I temi sono fra i più tipici dell’immaginario dickiano: l’umanità regredita del dopobomba, il diffondersi di culti religiosi demenziali, la convivenza fra genialità artistica e povertà di spirito. Ingredienti che, come scrive Carlo Pagetti nell'introduzione, appaiono qui incastonati in uno scenario ricco di situazioni surreali e dialoghi al limite del nonsense, fra giochi linguistici degni di «Alice nel Paese delle Meraviglie» e spunti satirici che evocano il «Dottor Stranamore».

In un'America devastata dalla guerra atomica e piena di mutanti dove rottami di macchine da guerra «intelligenti» e animali «umanizzati» scambiano discorsi privi di senso, la gente trova consolazione in una Chiesa che, abbandonata la fede cristiana, adora un Deus Irae dispensatore di morte, cioè dell'unica speranza di ottenere la liberazione definitiva dal male.

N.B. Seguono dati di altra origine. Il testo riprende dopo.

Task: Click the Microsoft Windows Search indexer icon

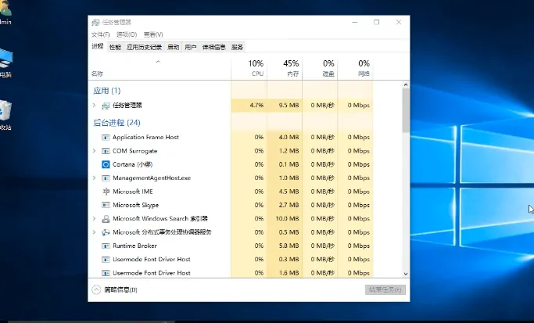Action: pos(106,219)
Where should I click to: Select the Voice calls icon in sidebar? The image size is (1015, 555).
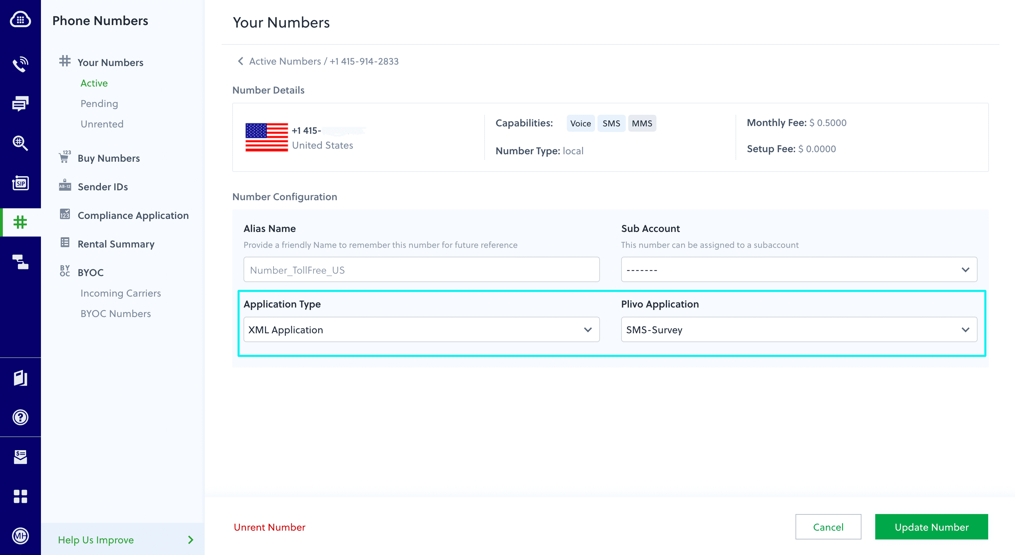click(x=20, y=64)
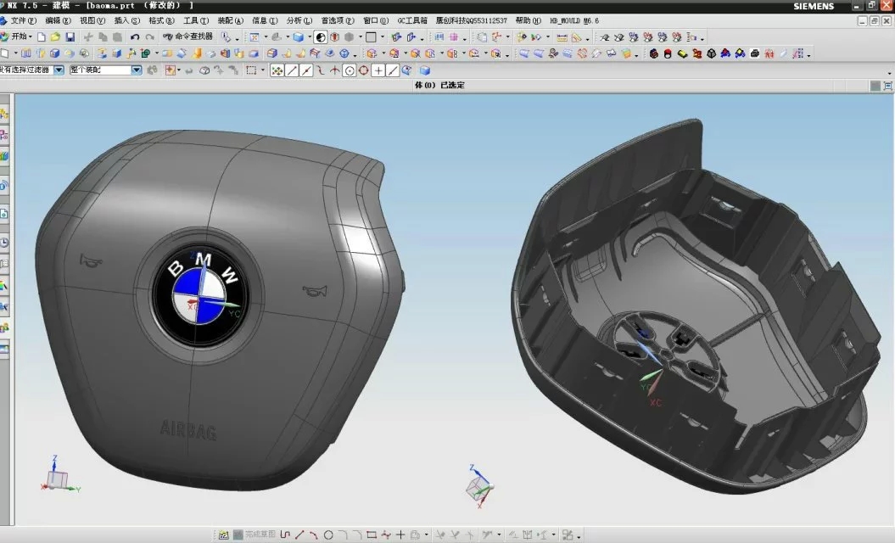Click the Open file folder icon

point(55,37)
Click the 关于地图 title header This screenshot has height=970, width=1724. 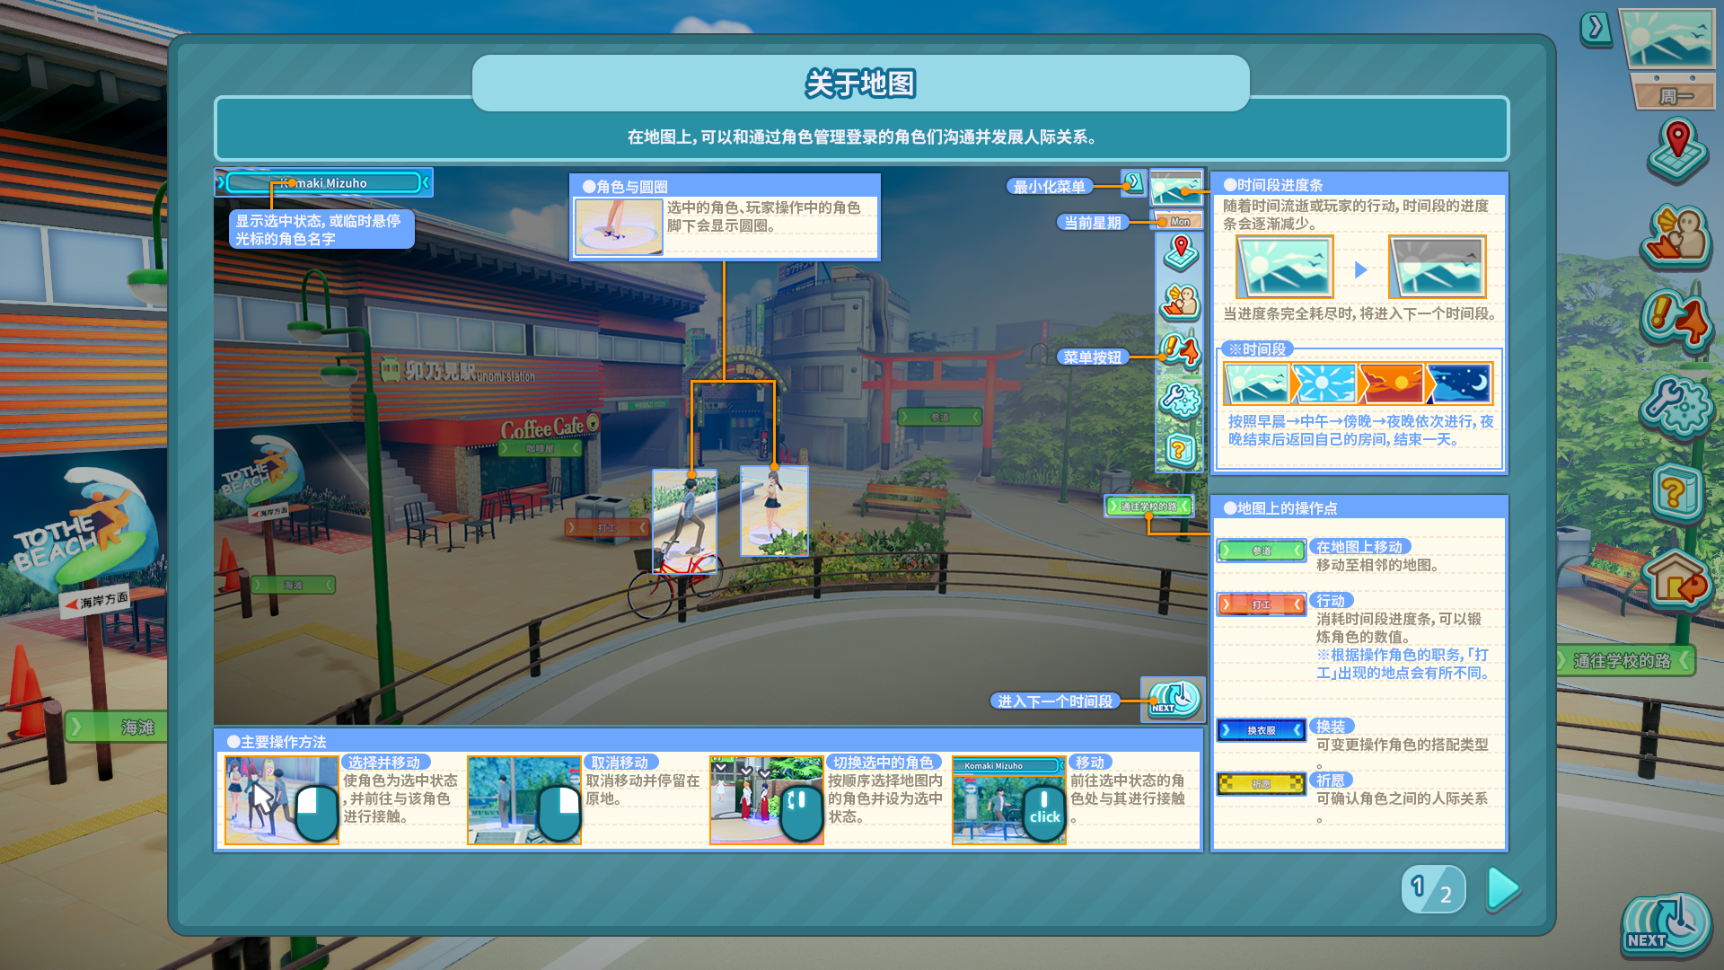click(x=860, y=84)
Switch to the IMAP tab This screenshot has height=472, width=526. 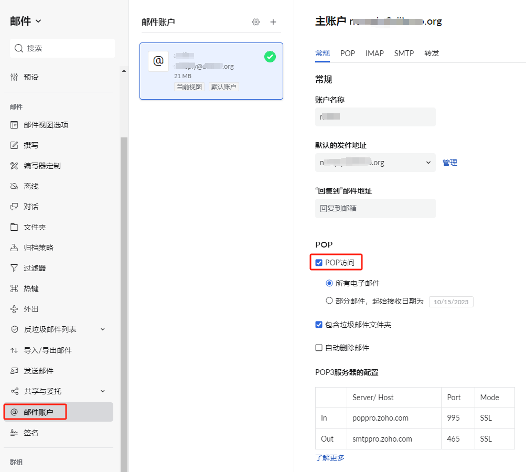point(374,53)
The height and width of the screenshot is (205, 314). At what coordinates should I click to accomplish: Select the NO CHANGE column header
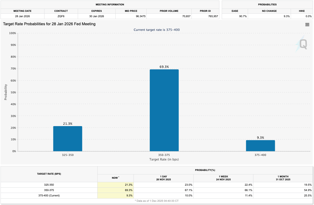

Incarnazione vivente del Dio è Lufteufel, l'inventore della superbomba che ha provocato la catastrofe: quindi la Chiesa spinge l'artista Tibor a mettersi in cerca di Luftenfel per memorizzare il volto e riprodurne l'immagine in un affresco. Ma il povero Tibor è uno storpio, un mutante senza braccia né gambe che sopravvive grazie a protesi meccaniche e si sposta su un carretto trainato da una mucca, così il pellegrinaggio si trasforma in tragicomica odissea, una versione derisoria della ricerca del Graal che ripropone il tema dickiano d'una ricerca della verità inesorabilmente votata allo scacco.